President Obama is joining the leaders of the other Group of 20 nations in Seoul, South Korea to discuss increasing the stability of the global economy. The rest of the G20 is not terribly happy with recent American monetary policy, particularly a $600 billion bond buying program from the Federal Reserve.
As reported in the Associated Press, the G20 nations generate 85 percent of the world’s economic activity. They frown on manipulating the value of currency to influence global trade. President Obama wants to narrow the U.S. trade deficit, which is currently pushing $411 billion. One way of doing this is weakening the dollar, which would make it easier for foreign companies to buy American goods. For example, if one unit of foreign currency is suddenly worth $1.50 American instead of $1.25, it will spur the foreign customer’s interest in purchasing American goods.
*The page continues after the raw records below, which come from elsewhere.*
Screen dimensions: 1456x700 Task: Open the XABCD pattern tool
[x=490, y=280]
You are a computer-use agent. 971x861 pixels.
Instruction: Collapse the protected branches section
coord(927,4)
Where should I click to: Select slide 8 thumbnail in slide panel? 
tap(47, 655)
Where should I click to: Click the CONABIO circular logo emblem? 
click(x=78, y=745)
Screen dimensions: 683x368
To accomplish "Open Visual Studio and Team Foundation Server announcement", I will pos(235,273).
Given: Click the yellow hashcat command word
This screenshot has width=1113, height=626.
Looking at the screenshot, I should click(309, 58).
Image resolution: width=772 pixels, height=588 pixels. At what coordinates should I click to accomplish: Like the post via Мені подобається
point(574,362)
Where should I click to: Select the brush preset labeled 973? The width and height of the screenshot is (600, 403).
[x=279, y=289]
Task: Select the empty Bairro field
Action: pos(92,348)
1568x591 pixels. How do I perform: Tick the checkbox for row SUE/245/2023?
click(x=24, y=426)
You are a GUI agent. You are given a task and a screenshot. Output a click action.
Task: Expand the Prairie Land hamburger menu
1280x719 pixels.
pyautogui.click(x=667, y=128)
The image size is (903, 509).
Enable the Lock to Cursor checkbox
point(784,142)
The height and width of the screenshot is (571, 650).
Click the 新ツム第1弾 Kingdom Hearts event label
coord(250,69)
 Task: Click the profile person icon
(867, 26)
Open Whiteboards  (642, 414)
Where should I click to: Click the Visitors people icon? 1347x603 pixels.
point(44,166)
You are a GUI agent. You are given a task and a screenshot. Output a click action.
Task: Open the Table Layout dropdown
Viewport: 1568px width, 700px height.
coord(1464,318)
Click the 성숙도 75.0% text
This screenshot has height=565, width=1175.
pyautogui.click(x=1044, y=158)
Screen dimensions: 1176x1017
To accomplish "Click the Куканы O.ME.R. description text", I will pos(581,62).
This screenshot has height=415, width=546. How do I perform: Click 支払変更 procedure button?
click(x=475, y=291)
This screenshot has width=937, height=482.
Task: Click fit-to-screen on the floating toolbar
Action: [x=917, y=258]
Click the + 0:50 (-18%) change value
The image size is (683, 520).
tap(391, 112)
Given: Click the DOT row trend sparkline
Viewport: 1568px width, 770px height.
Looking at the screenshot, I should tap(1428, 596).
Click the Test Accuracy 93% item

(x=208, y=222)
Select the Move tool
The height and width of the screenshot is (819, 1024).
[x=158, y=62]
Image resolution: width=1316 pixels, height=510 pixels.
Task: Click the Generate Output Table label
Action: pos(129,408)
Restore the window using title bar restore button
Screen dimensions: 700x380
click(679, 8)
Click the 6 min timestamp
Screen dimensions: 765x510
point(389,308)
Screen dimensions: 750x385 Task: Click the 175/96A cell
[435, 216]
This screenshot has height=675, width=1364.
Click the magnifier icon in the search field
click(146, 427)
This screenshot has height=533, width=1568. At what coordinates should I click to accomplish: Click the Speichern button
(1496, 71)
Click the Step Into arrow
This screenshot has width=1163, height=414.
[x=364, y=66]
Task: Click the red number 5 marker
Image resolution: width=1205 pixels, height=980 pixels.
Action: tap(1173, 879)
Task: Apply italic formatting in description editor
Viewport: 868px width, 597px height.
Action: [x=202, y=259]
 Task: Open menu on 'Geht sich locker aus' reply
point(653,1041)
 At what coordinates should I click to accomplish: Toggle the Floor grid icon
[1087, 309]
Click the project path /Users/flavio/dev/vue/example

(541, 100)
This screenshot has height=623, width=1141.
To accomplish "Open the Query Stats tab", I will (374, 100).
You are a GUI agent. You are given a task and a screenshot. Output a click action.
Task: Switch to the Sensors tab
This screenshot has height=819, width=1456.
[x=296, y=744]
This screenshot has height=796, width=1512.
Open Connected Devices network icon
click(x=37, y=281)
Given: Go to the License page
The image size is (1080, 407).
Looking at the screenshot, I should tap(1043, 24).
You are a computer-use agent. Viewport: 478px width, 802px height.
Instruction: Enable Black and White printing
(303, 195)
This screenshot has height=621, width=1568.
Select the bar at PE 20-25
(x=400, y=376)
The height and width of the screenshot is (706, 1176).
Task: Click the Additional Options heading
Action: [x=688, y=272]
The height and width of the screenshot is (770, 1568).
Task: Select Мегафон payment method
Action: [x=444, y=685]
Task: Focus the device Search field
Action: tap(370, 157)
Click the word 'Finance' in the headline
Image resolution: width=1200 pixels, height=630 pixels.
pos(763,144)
The Federal Reserve bond-buying program, known as “QE2”, would increase the money supply by pumping more cash into American banks. The plan is controversial, even within the Fed, because many feel a shortage of cash is not the big problem right now. National Review quotes former vice-presidential candidate Sarah Palin explaining the situation to a Phoenix trade association last Monday:
“It means our government is pumping money into the banking system by buying up Treasury bonds. And where, you may ask, are we getting the money to pay for all this? We’re printing it out of thin air… And if it doesn’t work, what do we do then? Print even more money? What’s the end game here? Where will all this money-printing on an unprecedented scale take us? Do we have any guarantees that QE2 won’t be followed by QE3, 4, and 5, until eventually — inevitably — no one will want to buy our debt anymore? We shouldn’t be playing around with inflation.”
(As an aside, is “former vice-presidential candidate” really the best title for Sarah Palin anymore? Love or hate her, you’ve got to admit, that’s like describing Superman as a “former Kansas farm boy.” A lot has happened since the McCain campaign.)
The United States, and other G20 nations, have long accused China of using currency manipulation to keep its exports high. China just posted its second-highest trade surplus for the year, and doesn’t like the idea of anyone else messing with its favorable exchange rates. The AP quotes Vice Foreign Minister Cui Tiankai as saying that “everyone will come out as losers” if a confrontational approach is taken.
Anyone with a printing press in the basement must wrestle with the temptation to solve their problems by printing more money. The G20 summit provides a fascinating perspective on a deeply interconnected world… many of whose governments will soon be unable to pay for their huge entitlement commitments to restless citizens. Wealth is found in trade, both at home and abroad, and global trade is conducted within a framework of interconnected currencies, which sometimes looks uncomfortably like a house of cards.